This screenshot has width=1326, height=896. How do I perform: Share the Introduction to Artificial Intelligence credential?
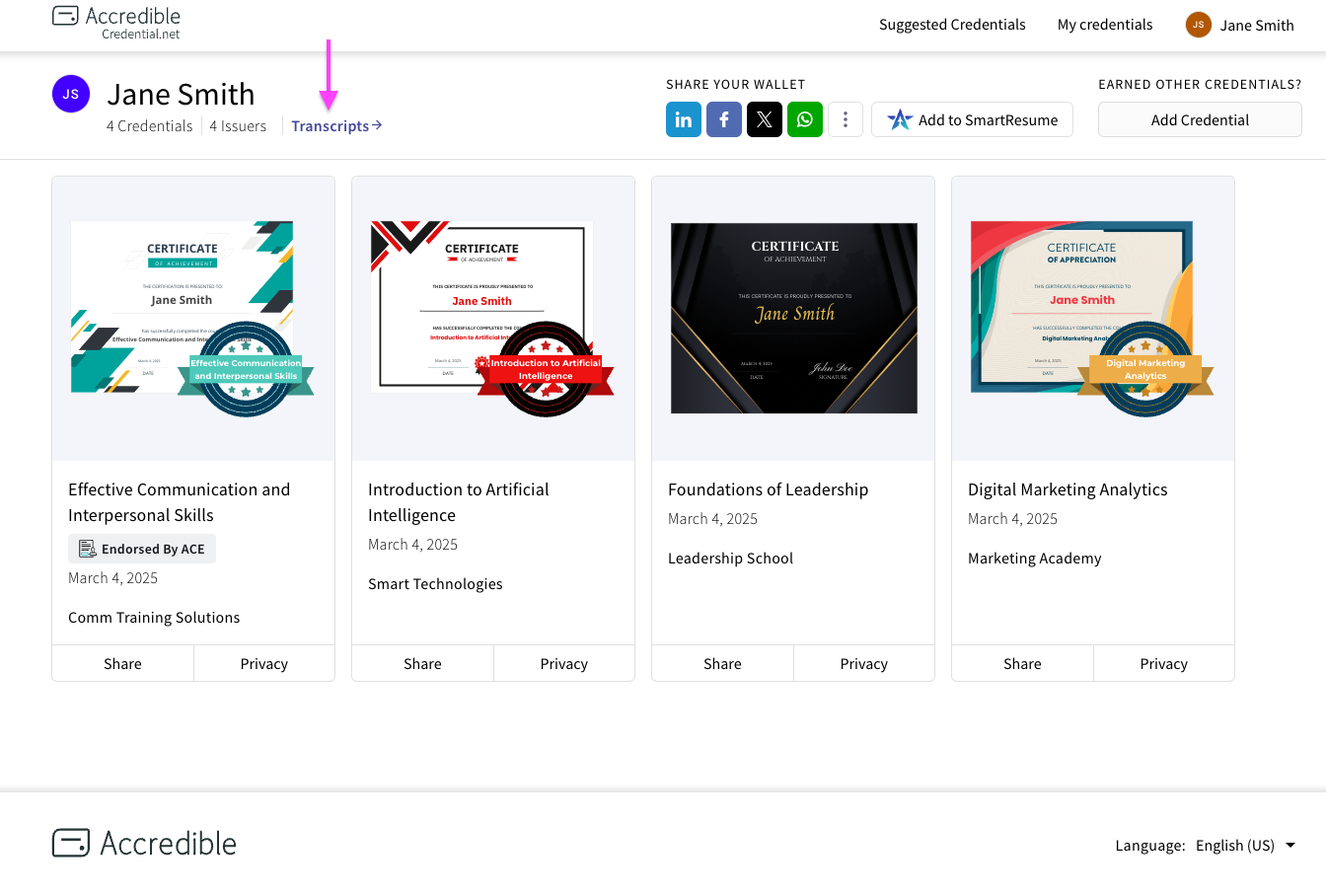coord(422,663)
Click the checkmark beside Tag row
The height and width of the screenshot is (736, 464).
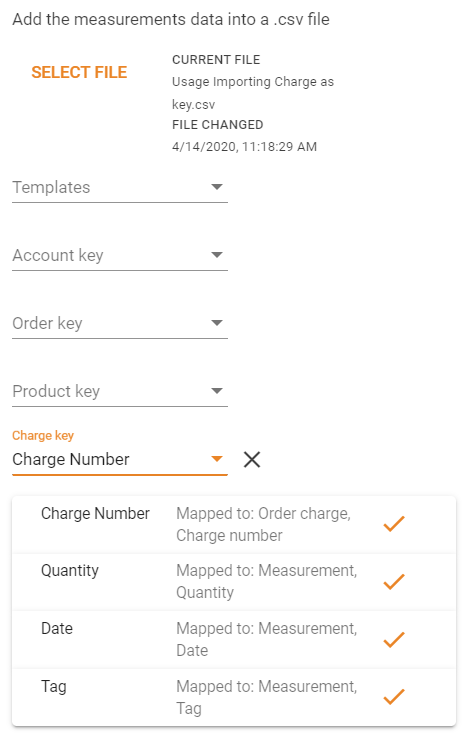tap(394, 697)
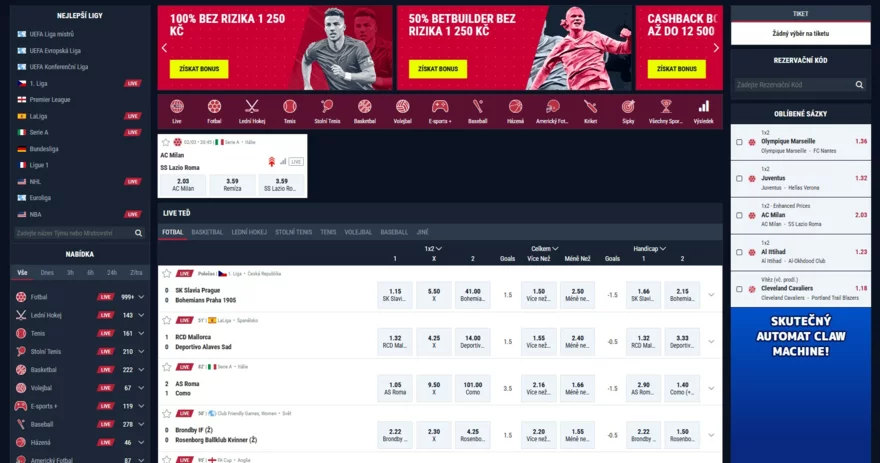Expand more markets for AS Roma match
880x463 pixels.
pyautogui.click(x=711, y=388)
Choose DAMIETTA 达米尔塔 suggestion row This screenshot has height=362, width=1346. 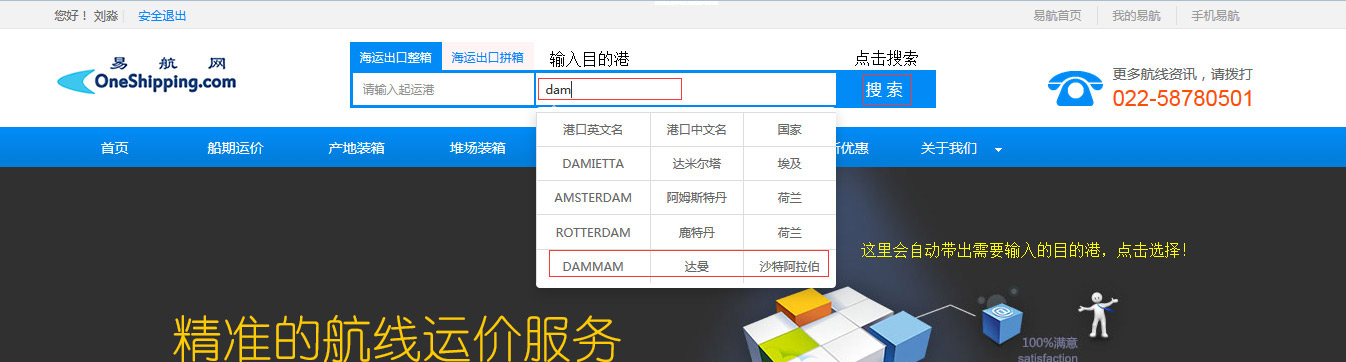(x=686, y=163)
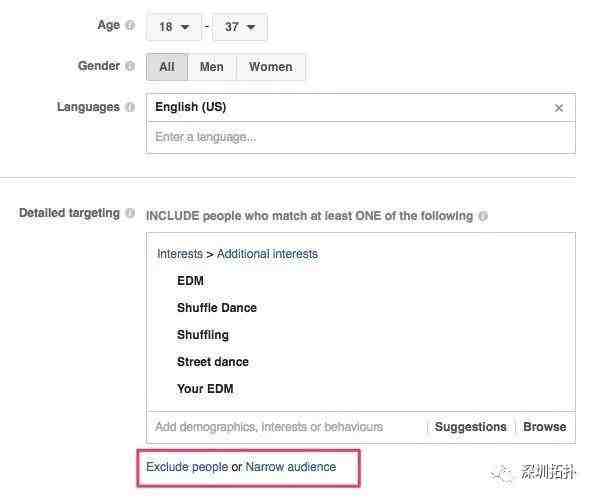Open maximum age dropdown showing 37
This screenshot has width=595, height=498.
(x=240, y=27)
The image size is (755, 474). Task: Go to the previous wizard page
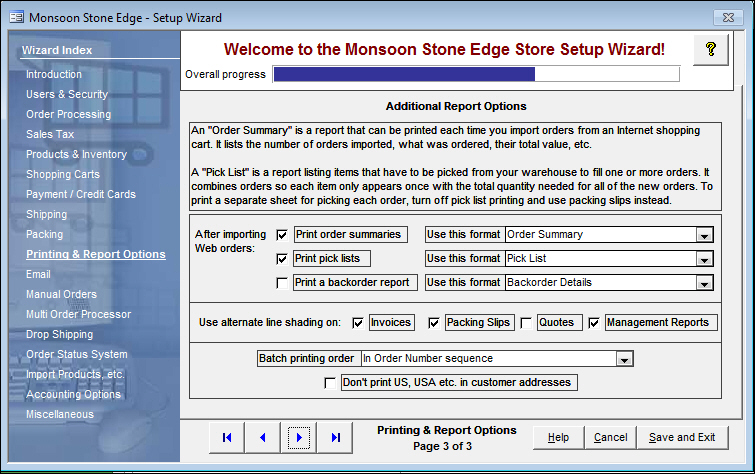coord(262,437)
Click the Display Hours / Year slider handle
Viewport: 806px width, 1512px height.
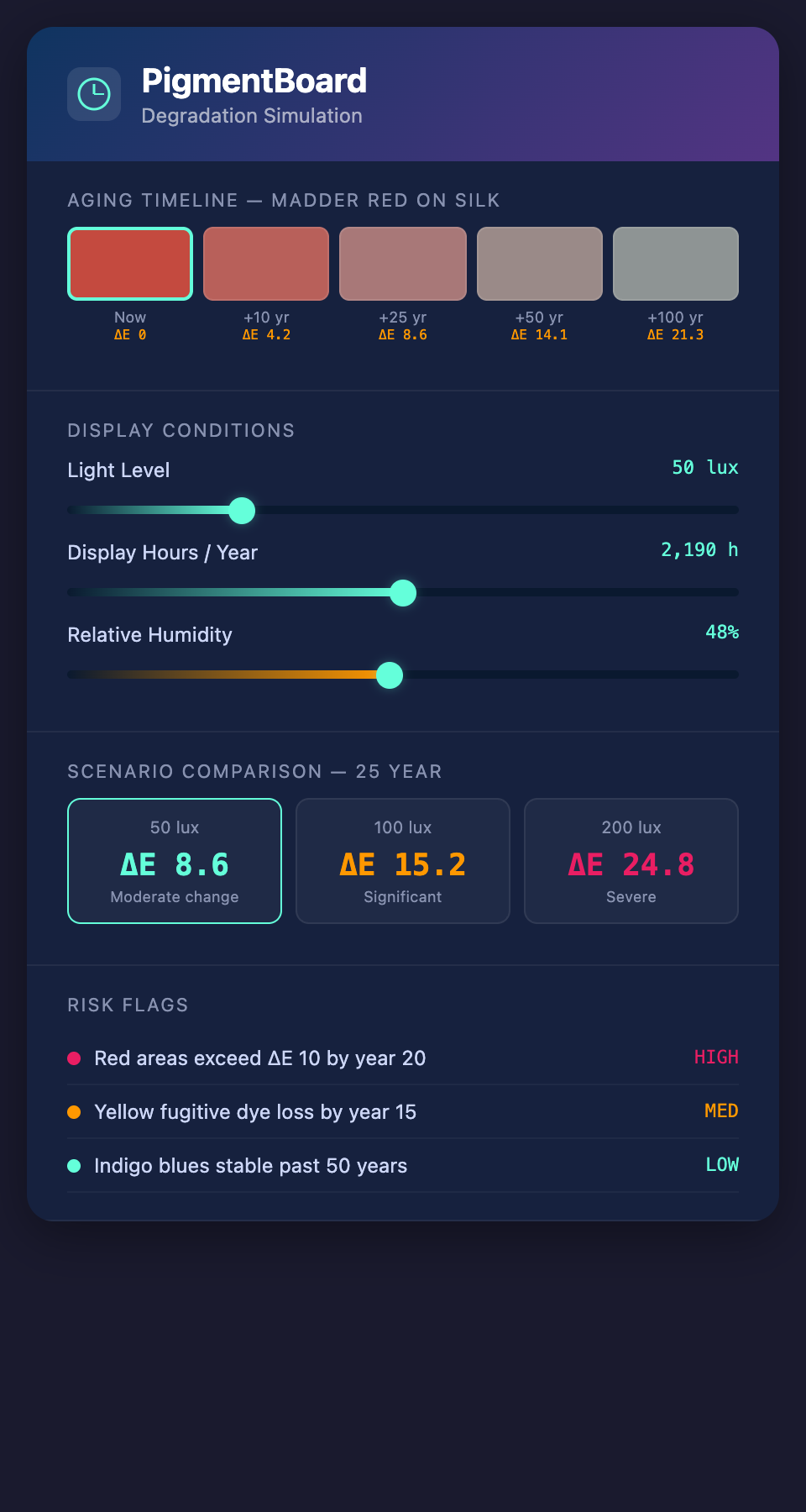coord(403,592)
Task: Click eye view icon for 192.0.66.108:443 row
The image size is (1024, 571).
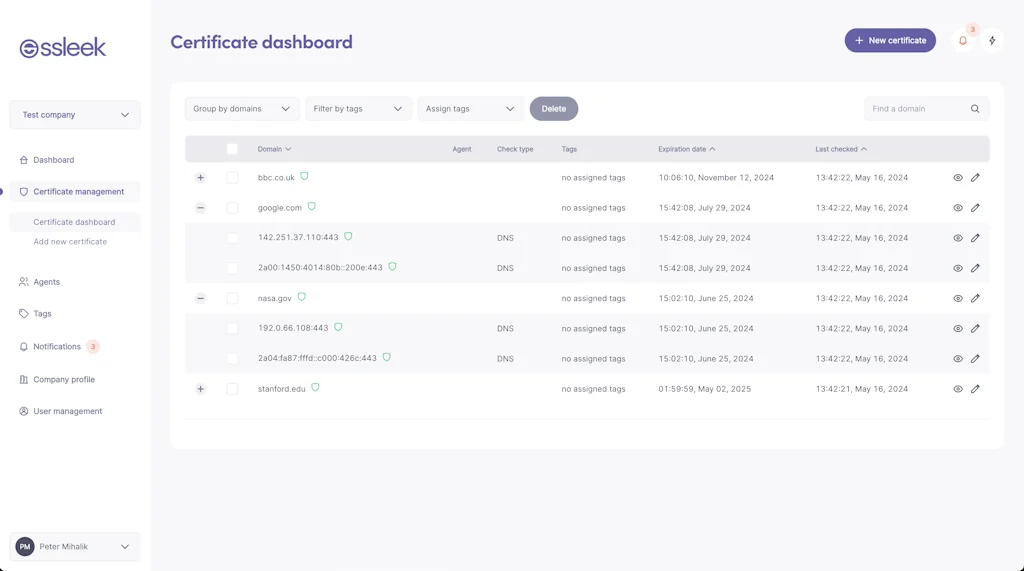Action: point(957,328)
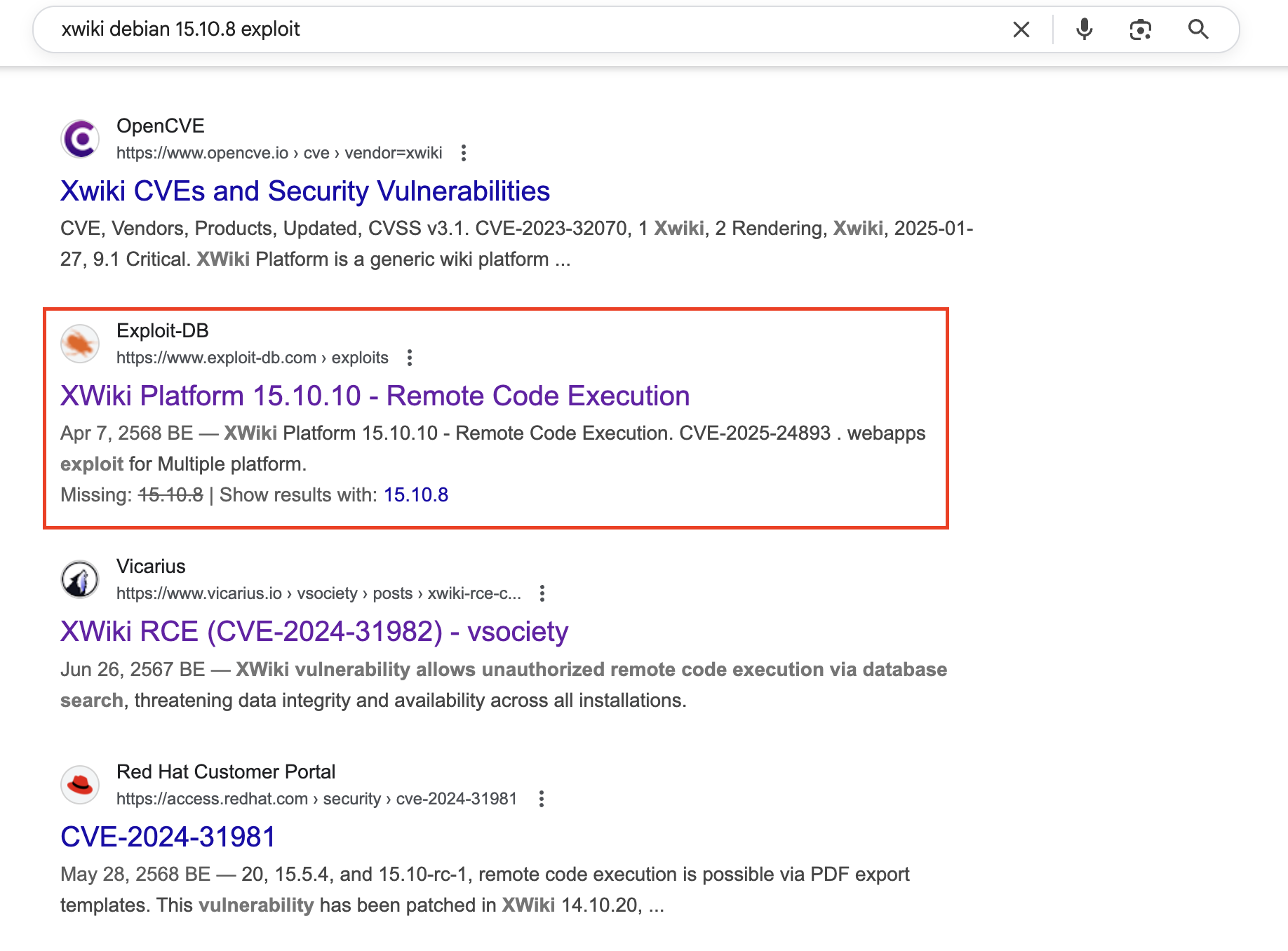Open more options for Exploit-DB result
The height and width of the screenshot is (951, 1288).
point(410,358)
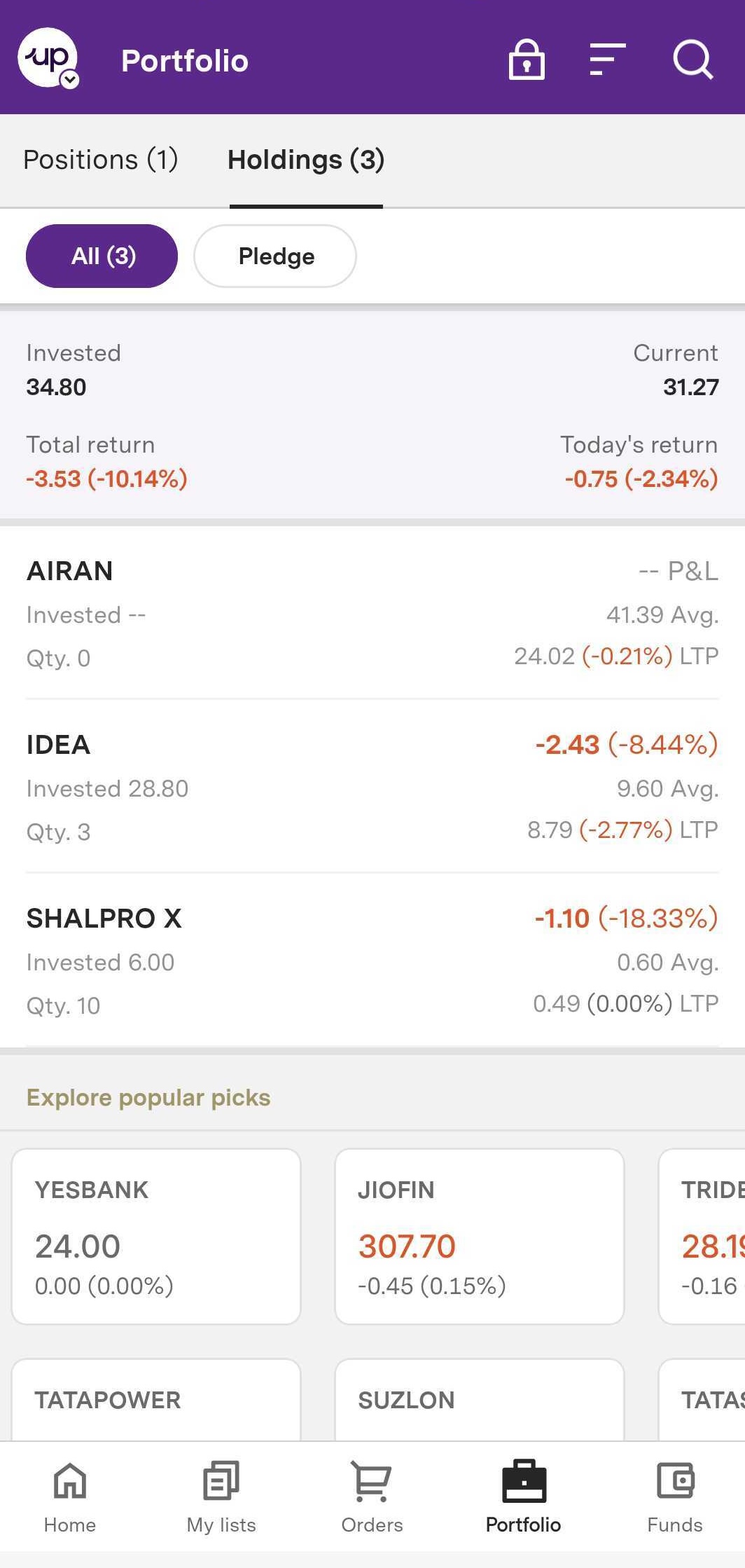The image size is (745, 1568).
Task: Open the AIRAN holding row
Action: [372, 614]
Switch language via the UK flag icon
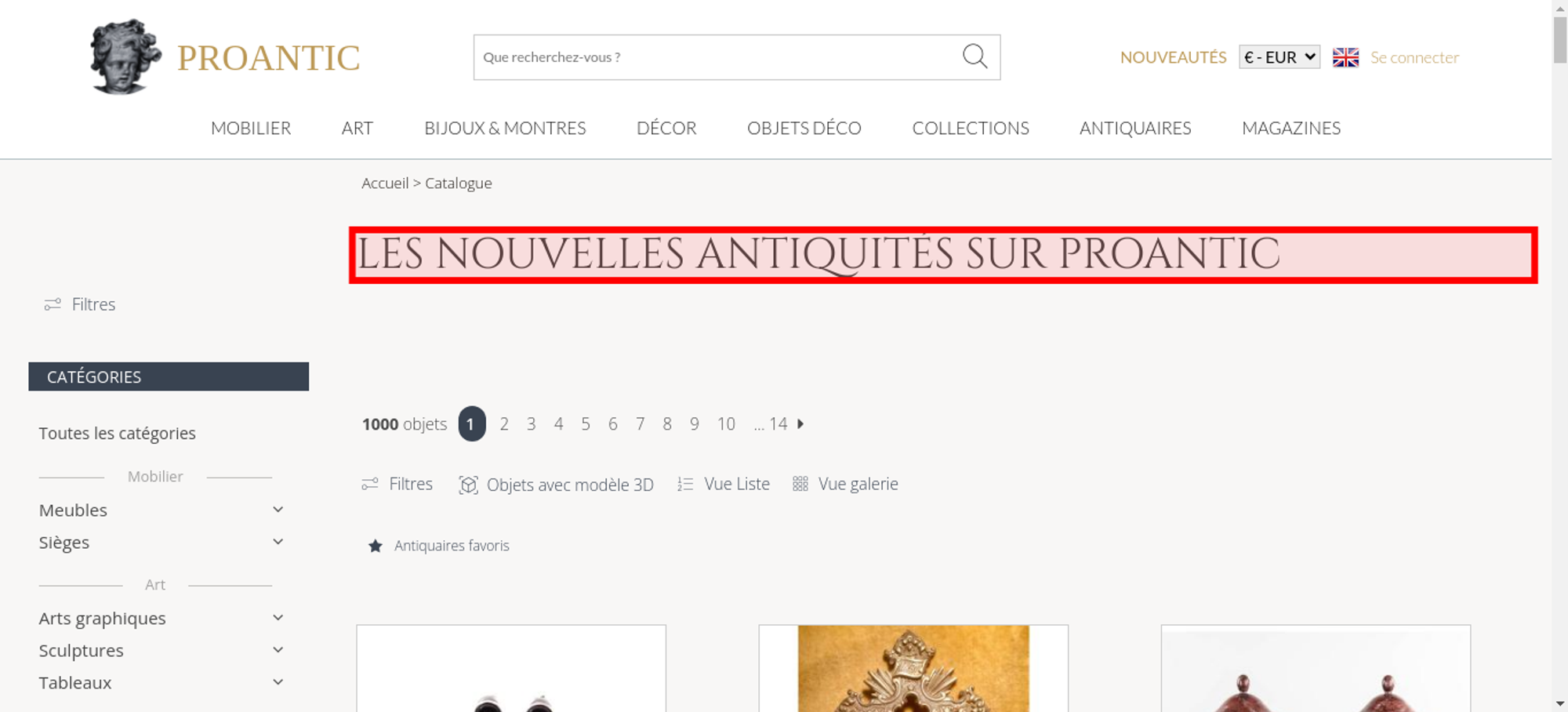 [1345, 57]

- - - - -

#### DIRECTIVE:
Copy the records word for word, from the line containing "Click the Display Hours / Year slider handle" through the end of the records, leaving out the pictures.

#### RESULT FOR THIS TASK:
Click the Display Hours / Year slider handle
Viewport: 806px width, 1512px height.
coord(403,592)
Task: Click eye view icon for 192.0.66.108:443 row
The image size is (1024, 571).
Action: point(957,328)
Open more options for Exploit-DB result
The height and width of the screenshot is (951, 1288).
point(410,358)
The image size is (745, 1568).
Task: Open the AIRAN holding row
Action: [372, 614]
Switch language via the UK flag icon
 [1345, 57]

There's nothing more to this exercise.